# Would topsoil level this ?



## Alias-Doe (Aug 9, 2019)

I'm seeding in a few days and thankfully the heavy rain exposed how bad this spot is . Should I use topsoil on that area ? I have a few bags of the Scotts topsoil i picked up $2 busted bags from Lowes but it has fertilizer in it . Any suggestions would be greatly appreciated .


----------



## gregfromohio (Aug 14, 2019)

It will work but that Scott's stuff has an awful lot of wood in it. Dont ask me how I know.


----------



## Scagfreedom48z+ (Oct 6, 2018)

gregfromohio said:


> It will work but that Scott's stuff has an awful lot of wood in it. Dont ask me how I know.


+1. I really haven't heard good things about the scotts top soil.


----------



## Grasshopper (Nov 12, 2017)

All this was found in just two bags of the same Scott's turf builder lawn soil I got last year...
Literally full of garbage and huge chunks of wood. Makes me wonder where they get this "soil" from.


I believe sand would be the best option for leveling as anything with organic matter will break down over time leaving you with low spots again.


----------



## moedank (Sep 10, 2019)

Regarding topsoil quality, I have had great success with "New Plant Life Premium Top Soil" sold at Menards. It runs $2.25 per bag for .75 cubic feet. Definitely not a bad deal when you get the 7% or seldom 11% rebate.

I have purchased over 30 bags of it, from different pallets, and its quality has been pretty consistent. I like this a lot more than the Scotts topsoil products, including their more expensive Turf Builder lawn soil.


----------



## kclyki02 (May 13, 2019)

moedank said:


> Regarding topsoil quality, I have had great success with "New Plant Life Premium Top Soil" sold at Menards. It runs $2.25 per bag for .75 cubic feet. Definitely not a bad deal when you get the 7% or seldom 11% rebate.
> 
> I have purchased over 30 bags of it, from different pallets, and its quality has been pretty consistent. I like this a lot more than the Scotts topsoil products, including their more expensive Turf Builder lawn soil.
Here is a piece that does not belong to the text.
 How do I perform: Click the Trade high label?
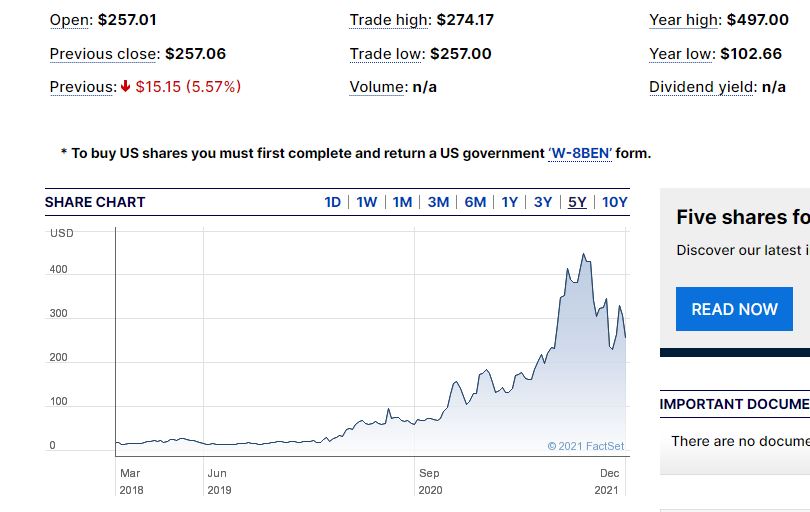click(x=390, y=20)
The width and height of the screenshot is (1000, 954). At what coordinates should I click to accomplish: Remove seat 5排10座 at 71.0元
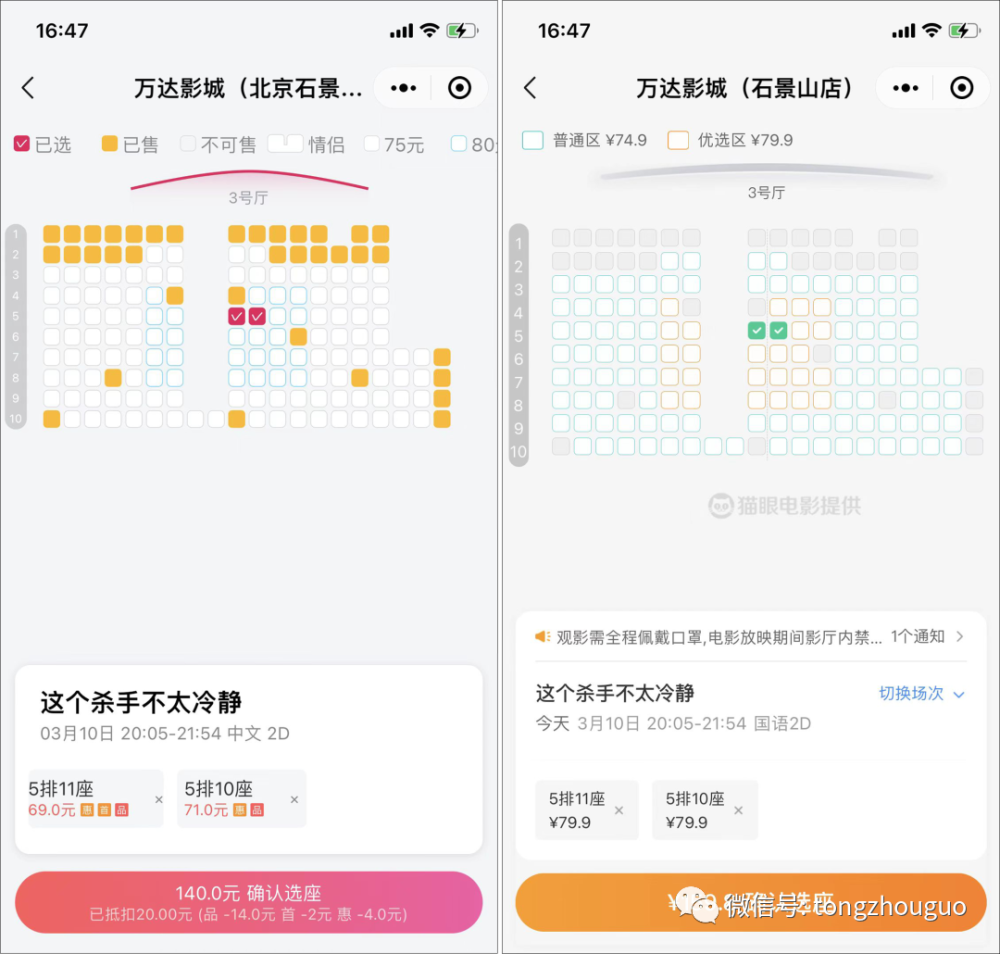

I just used several bags of this last weekend, best bagged topsoil I've ever gotten. Very little mulch and other debris.


----------



## MMoore (Aug 8, 2018)

for leveling at this point I would use black earth or similar. no need for sand, you might have a hard time establishing grass on pure sand.


----------



## BobRoss (Jul 3, 2019)

I have wondered this myself. I have a few holes in my yard that are fairly large. If I used sand, it would be multiple inches of sand just to get it level. I would think topsoil first for a while and then sand to finish it off, but I really do not know. Seems like topsoil easily chokes the grass out that I am trying to keep alive and grow threw though. Even doing small layers at a time.


----------



## Rswarren14 (Aug 17, 2019)

I have the same problem in my back yard. there a few sports that are basically holes that need tending to. Sand would do the trick? Like @BobRoss stated, those holes I have would require inches of sand to correct...


----------



## MMoore (Aug 8, 2018)

BobRoss said:


> I have wondered this myself. I have a few holes in my yard that are fairly large. If I used sand, it would be multiple inches of sand just to get it level. I would think topsoil first for a while and then sand to finish it off, but I really do not know. Seems like topsoil easily chokes the grass out that I am trying to keep alive and grow threw though. Even doing small layers at a time.


if you need to do a few inches and you have grass you need to keep, you can cut the sod off the top with a shovel and lift it. I did this to reinstate a swale in my side yard. a sod cutter would work if its a larger area you need to raise but if its the size of a footprint or something you wont have much benefit from the sod cutter because it would scalp the roots in that area anyways.

for inches I would use whatever type of soil you have before topping with sand. you want the whole lawn to be the same soil structure. that one area with 2" of sand will inevitably look different and have different growth rates.


----------